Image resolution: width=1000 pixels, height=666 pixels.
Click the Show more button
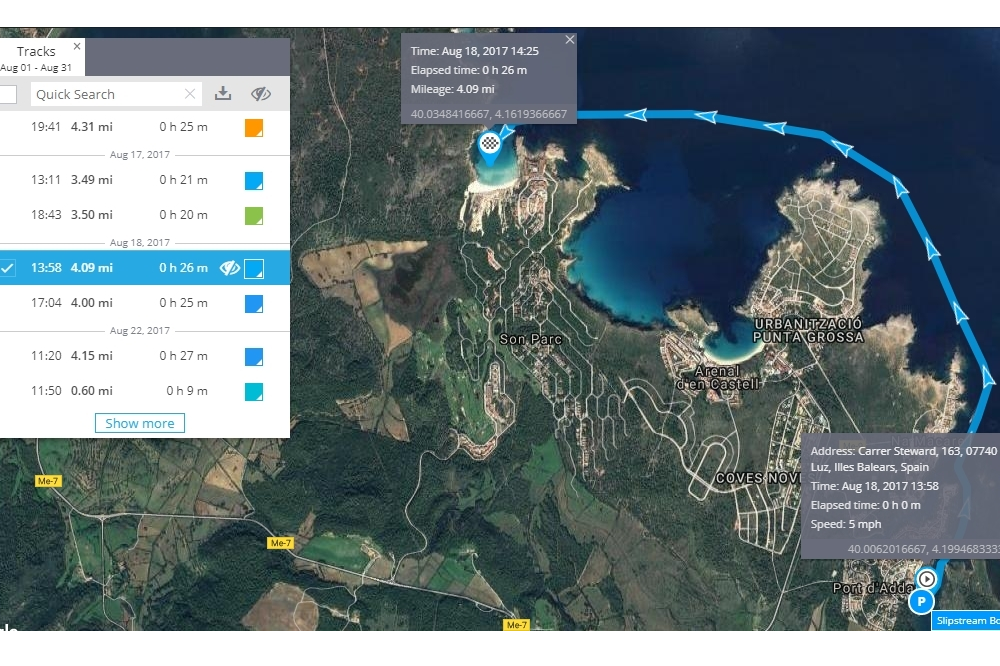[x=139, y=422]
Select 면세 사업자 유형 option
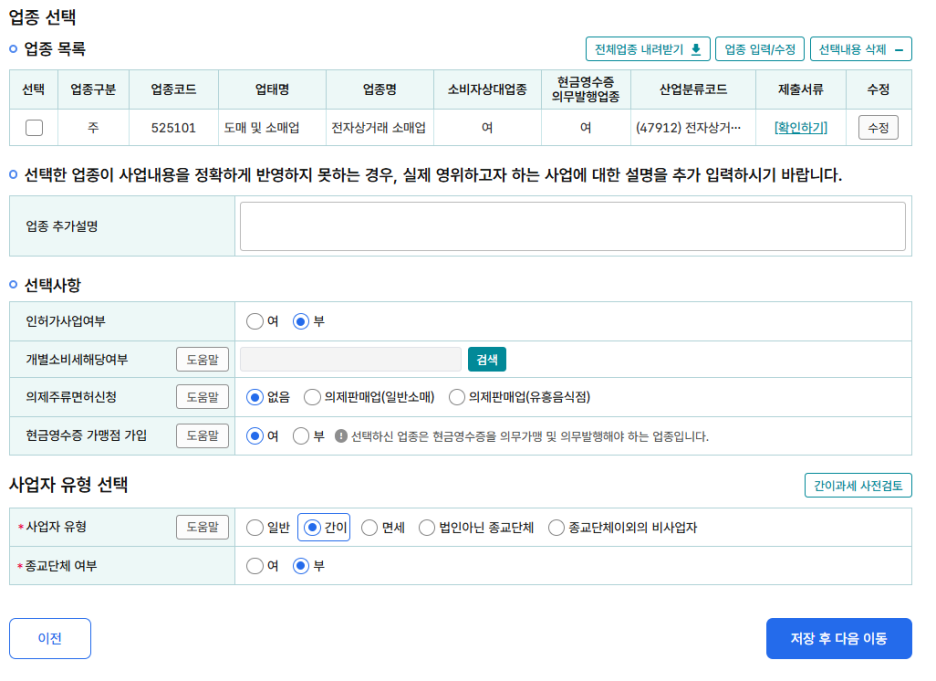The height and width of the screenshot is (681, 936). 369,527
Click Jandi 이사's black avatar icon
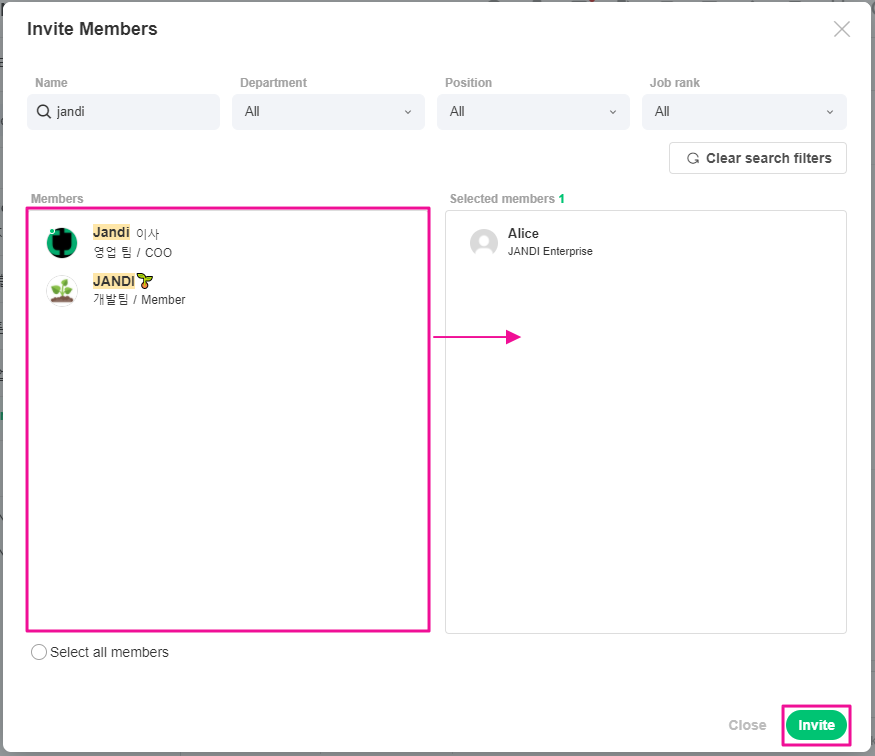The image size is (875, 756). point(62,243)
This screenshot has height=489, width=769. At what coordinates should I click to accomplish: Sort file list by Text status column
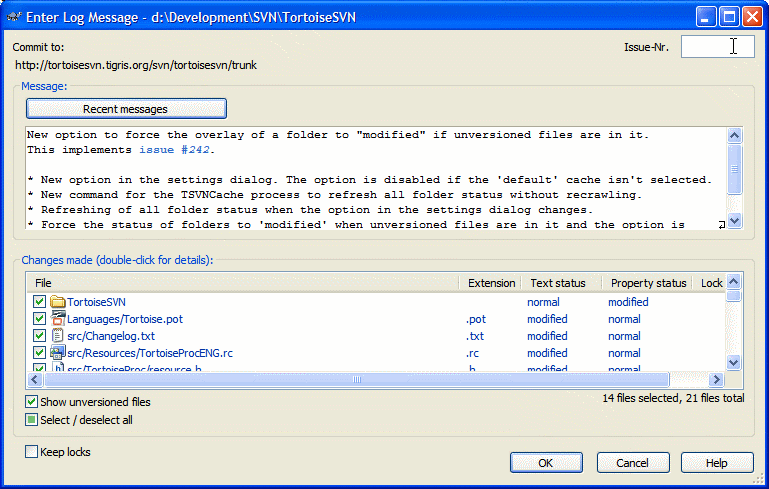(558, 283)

────────────────

— ASSIGNMENT —
Leave out the images and write out the listing above exactly.

— OUTPUT —
Image resolution: width=1000 pixels, height=666 pixels.
Click the Show more button
[x=139, y=422]
Select 면세 사업자 유형 option
The height and width of the screenshot is (681, 936). 369,527
Click Jandi 이사's black avatar icon
The image size is (875, 756). point(62,243)
This screenshot has height=489, width=769. At what coordinates should I click to accomplish: Sort file list by Text status column
(558, 283)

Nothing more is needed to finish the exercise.